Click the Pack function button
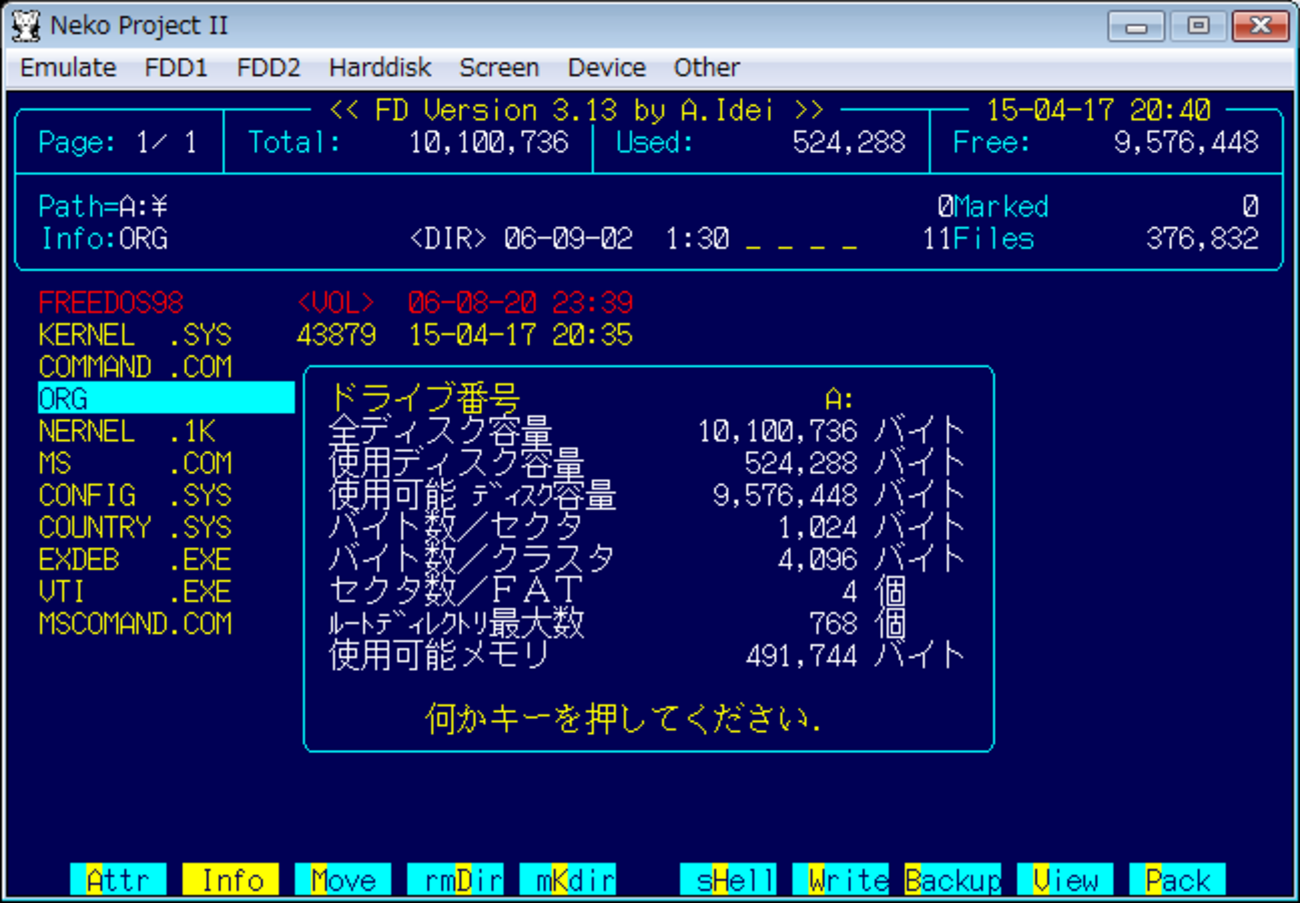Screen dimensions: 1300x903 pyautogui.click(x=1178, y=879)
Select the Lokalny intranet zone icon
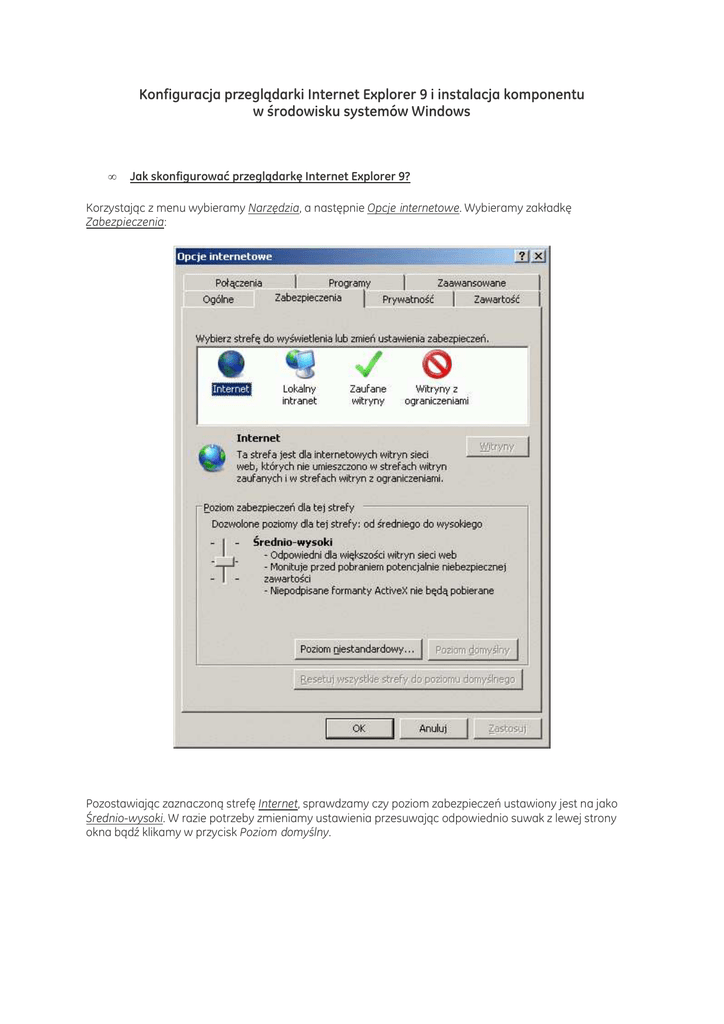Screen dimensions: 724x1024 [299, 364]
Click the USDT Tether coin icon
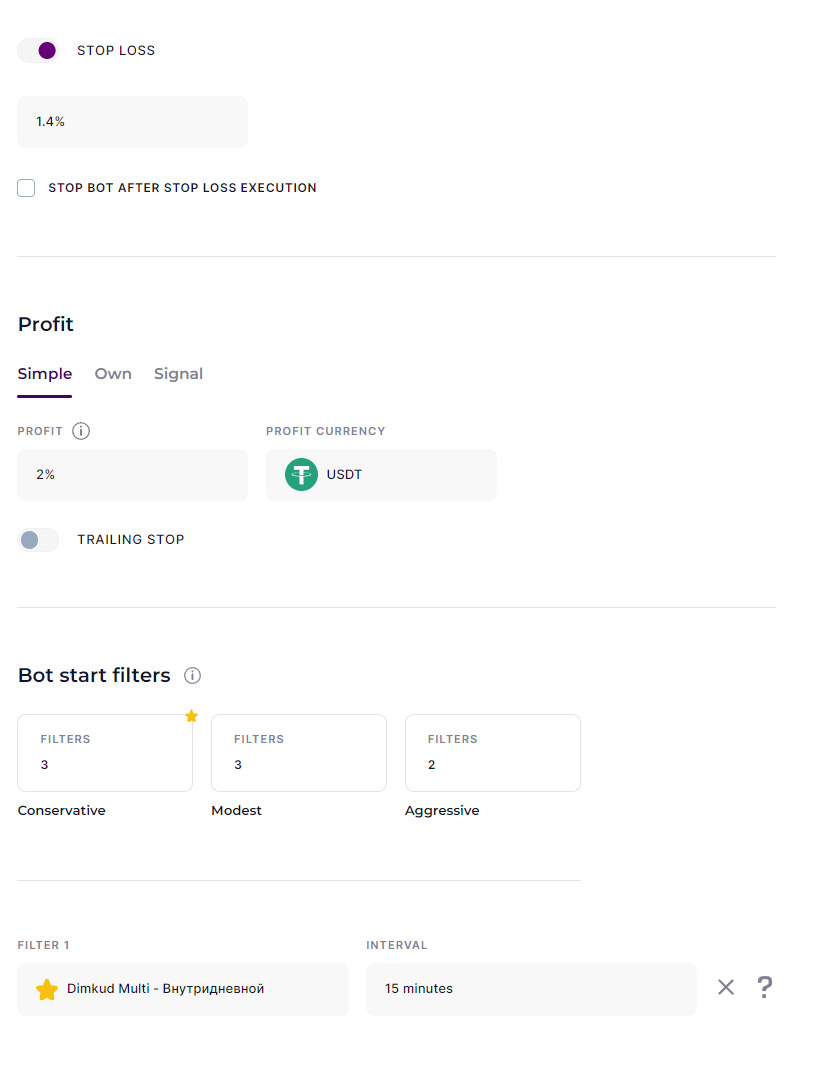This screenshot has height=1074, width=816. click(x=301, y=475)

• **Requirements**
Rewrite the lines of the records, swapping every "icon" for "symbol" and keeping everything else the same. Omit the pictures.

• **Task answer**
Click the Pack function button
Screen dimensions: 1300x903 pyautogui.click(x=1178, y=879)
Select the Lokalny intranet zone symbol
Screen dimensions: 724x1024 [299, 364]
Click the USDT Tether coin symbol
This screenshot has height=1074, width=816. click(x=301, y=475)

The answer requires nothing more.